When I was in elementary school, there were two bus stops near my house. I did not have the vocabulary to accurately describe the difference between the two stops until I read "The Odyssey" in ninth grade. From the safety of my house - squarely centered on the block - I could choose to brave either Scylla or Charybdis. Despite Odysseus' heroic transcendence of both obstacles, when I was eight, no one had thought to share a copy of his tribulations with me. I was left to flummox with the decision, and, as my panicked, undeveloped self knew then, there really was no right one.
At one end of the block was the Scylla-like hell-beast I will lovingly title "Jerk-face." Jerk-face was the youngest of three boys, and although he was only two years older than me, he was a leviathan. He towered nearly six feel tall, and had a gut that hung like a damp sack of rice over the waistband of his sweatpants. Jerk-face ate anywhere from two to four packages of either Pop-Tarts, toaster pastries, or some other pre-wrapped breakfast pastry product for breakfast, and always littered his wrappers on the lawn of the sweet old couple whose house was on the corner. He and I were most often alone for the five to fifteen minutes before the bus arrived, and he was the type of bully who presented an angelic face to adults, then turned to show you the glowing embers of hell-fire in his eyes behind their backs.

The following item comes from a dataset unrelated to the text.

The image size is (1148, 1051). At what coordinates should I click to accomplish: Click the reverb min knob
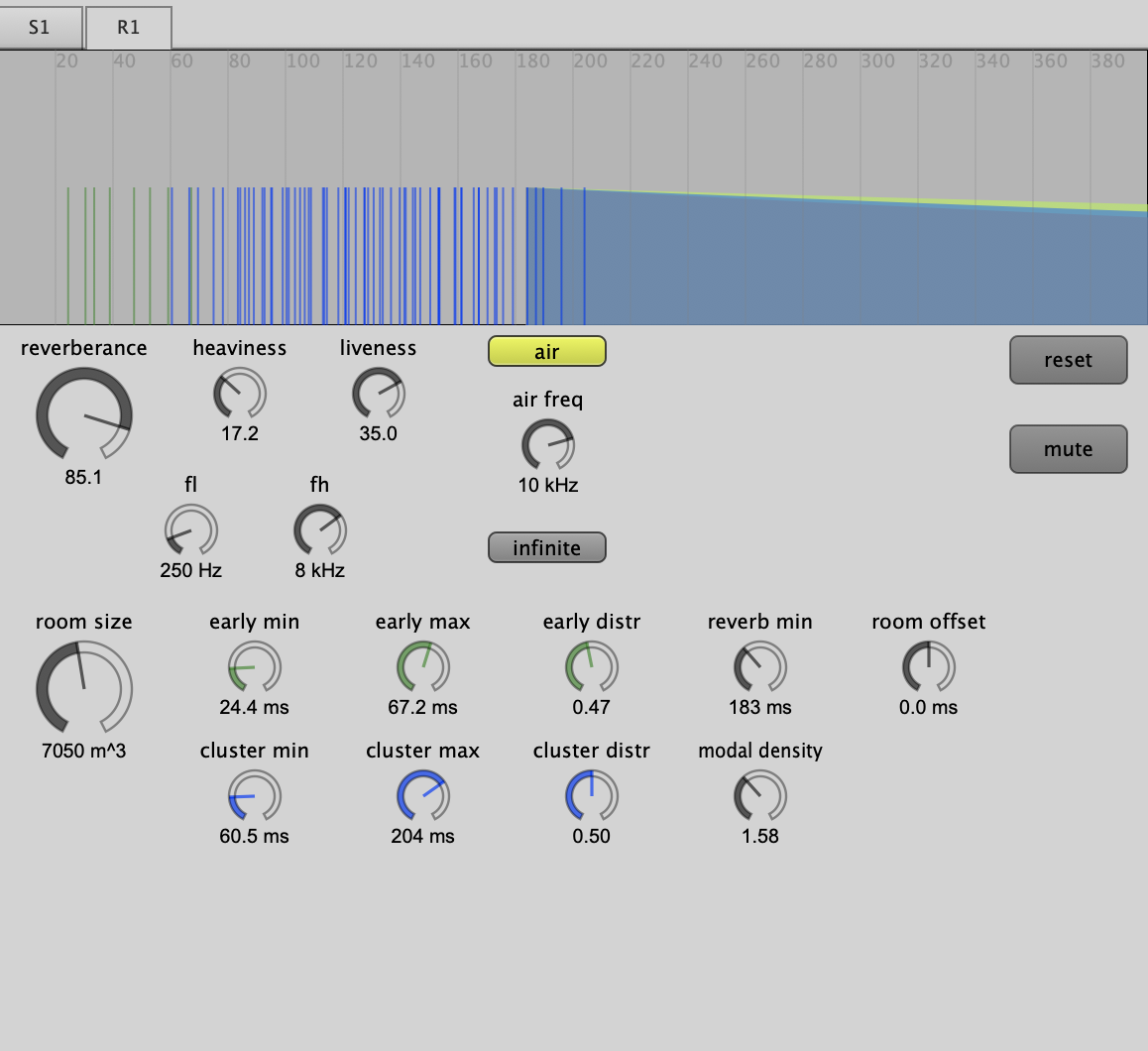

Unless I timed my arrival to be almost concurrent with that of the bus, Jerk-face took advantage of every second of our time together to injure me in ways that were virtually undetectable by the school nurse or my mother when I went to one for treatment. Jerk-face could punch literally anywhere on a prepubescent body without leaving a mark. He could force you to eat anything from old leaves to small rocks (although I developed a strategy of hiding stuff in my cheeks that probably saved me from a lot of potentially dubious snacks shared with me by college classmates). Jerk-face's worst punishments came way after the fact: he would blame me for any perceived slight to his appearance or intellect, none of which I was stupid enough to perpetrate in the first place, then attack me during recess, while I was playing in my yard on the weekend, or really any time adults were not present. I was pelted with BB's, splattered with mud, pushed over onto asphalt, and forced to punch visiting friends while he watched, cackling like a hungry ghost starving for the nourishment only my suffering would provide.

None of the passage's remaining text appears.